Consiglio di stato - Sezione V - Decisione n. 2258 del 18 aprile 2012
Mancata esclusione dalla procedura di gara dell’Ati aggiudicataria a causa dell’incompleta compilazione dell’elenco prezzi, secondo il modello allegato al disciplinare di gara, benché quest’ultimo, all’art. 5, ne imponesse la compilazione in ogni sua voce, con espressa comminatoria di esclusione...

FATTO

Con la sentenza appellata il Tar Lombardia – Milano ha respinto l’impugnativa proposta dalla società CMCE s.r.l., seconda classificata nella gara mediante procedura aperta indetta con bando inviato alla Gazzetta Ufficiale della CE in data 8/8/2005 per l’affidamento in appalto del servizio biennale di edizione, stampa, memorizzazione dati, assistenza editoriale e giornalistica e distribuzione della rivista “Lombardia Verde”, periodico mensile della Direzione Generale Agricoltura della Giunta regionale lombarda, nel quale si era classificata al primo posto l’Ati con capofila Editing s.r.l.

La ricorrente aveva chiesto l’annullamento degli atti impugnati e la reintegrazione in forma specifica attraverso l’aggiudicazione o, in subordine, il risarcimento dei danni.

Il Tar ha disatteso i due motivi di impugnativa, volti a censurare:

1) la mancata esclusione dalla procedura di gara dell’Ati aggiudicataria a causa dell’incompleta compilazione dell’elenco prezzi, secondo il modello allegato al disciplinare di gara, benché quest’ultimo, all’art. 5, ne imponesse la compilazione in ogni sua voce, con espressa comminatoria di esclusione;

2) l’attribuzione alla controinteressata di un punteggio di 14 punti, sui 20 disponibili, in relazione alla composizione del gruppo di lavoro, benché il web writer indicato difettasse di una esperienza quinquennale nella specifica attività, come invece richiesto dal capitolato speciale, cosicché nessun punto avrebbe in realtà potuto esserle riconosciuto.

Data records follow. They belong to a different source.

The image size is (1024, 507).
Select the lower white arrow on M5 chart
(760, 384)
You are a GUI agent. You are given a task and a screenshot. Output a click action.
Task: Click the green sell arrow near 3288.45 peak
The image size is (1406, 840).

Nell’appellare la decisione del Tar la CMCE ha riproposto le doglianze articolate in primo grado, nonché la domanda di risarcimento del danno ex art. 2043 c.c., quest’ultima articolata nella richiesta di ristoro:

a) del danno emergente, sub specie di costi sostenuti la partecipazione alla gara, quantificati in € 35.376,22;

b) del lucro cessante, quantificato forfetariamente, ai sensi dell’art. 345 l. 2248/1865, all. F, nel 10% dell’offerta presentata, e cioè € 99.939,28, o in subordine nel 5%.

Si è costituita in resistenza la sola Regione Lombardia, la quale insta per il rigetto dell’appello.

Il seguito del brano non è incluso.